TASK TO CARRY OUT: Only the lines below starting at the one that contains "Ladies Coffee – May 23 (95, 828)" and ending at the one that contains "Contact (385, 46)" are to be reproduced, exactly and with both ends kept.

[Stored entries]

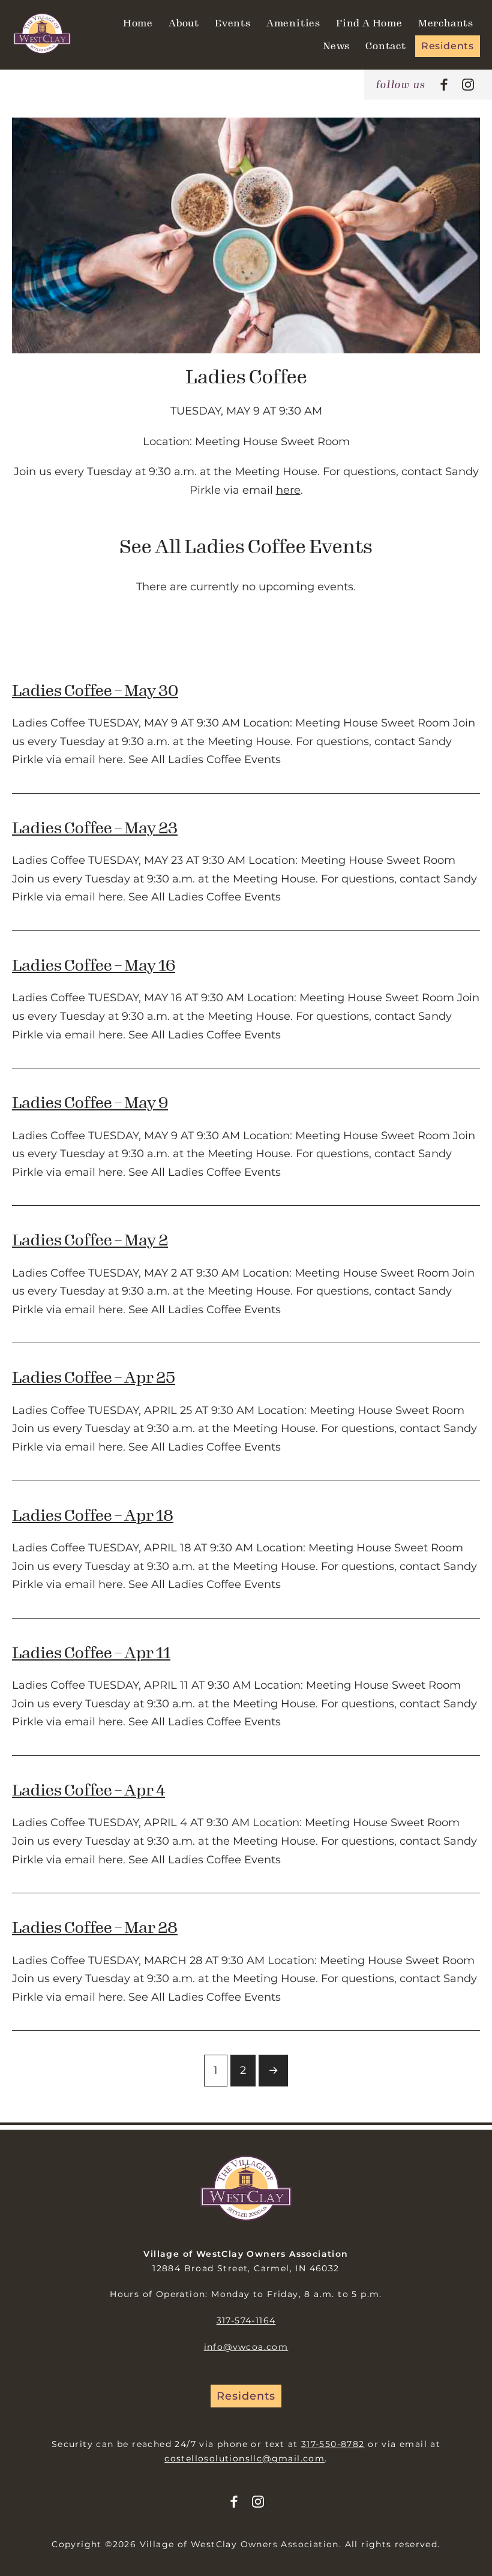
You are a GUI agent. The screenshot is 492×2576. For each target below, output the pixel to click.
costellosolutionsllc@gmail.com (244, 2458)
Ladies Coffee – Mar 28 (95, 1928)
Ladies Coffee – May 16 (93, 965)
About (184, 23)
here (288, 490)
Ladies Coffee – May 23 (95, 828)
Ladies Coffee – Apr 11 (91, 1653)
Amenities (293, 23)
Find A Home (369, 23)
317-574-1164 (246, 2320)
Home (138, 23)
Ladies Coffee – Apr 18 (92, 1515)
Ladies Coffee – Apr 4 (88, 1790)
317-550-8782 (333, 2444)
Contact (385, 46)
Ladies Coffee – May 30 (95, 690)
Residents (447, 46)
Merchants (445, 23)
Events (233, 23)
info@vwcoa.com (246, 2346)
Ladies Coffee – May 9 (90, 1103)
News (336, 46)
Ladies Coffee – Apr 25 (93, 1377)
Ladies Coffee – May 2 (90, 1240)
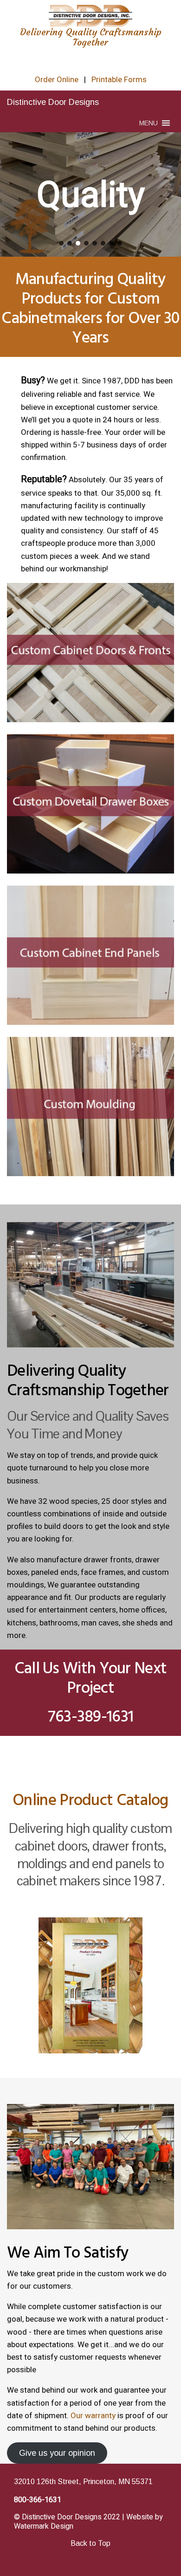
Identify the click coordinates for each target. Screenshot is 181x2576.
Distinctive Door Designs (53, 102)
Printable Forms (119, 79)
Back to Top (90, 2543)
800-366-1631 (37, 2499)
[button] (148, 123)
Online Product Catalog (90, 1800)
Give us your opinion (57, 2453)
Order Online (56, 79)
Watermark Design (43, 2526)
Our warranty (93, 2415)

YOUR RESPONSE:
Ladies Coffee – May 23 (95, 828)
Ladies Coffee – Apr 11 (91, 1653)
Amenities (293, 23)
Find A Home (369, 23)
317-574-1164 (246, 2320)
Home (138, 23)
Ladies Coffee – Apr 18 (92, 1515)
Ladies Coffee – Apr 4 (88, 1790)
317-550-8782 (333, 2444)
Contact (385, 46)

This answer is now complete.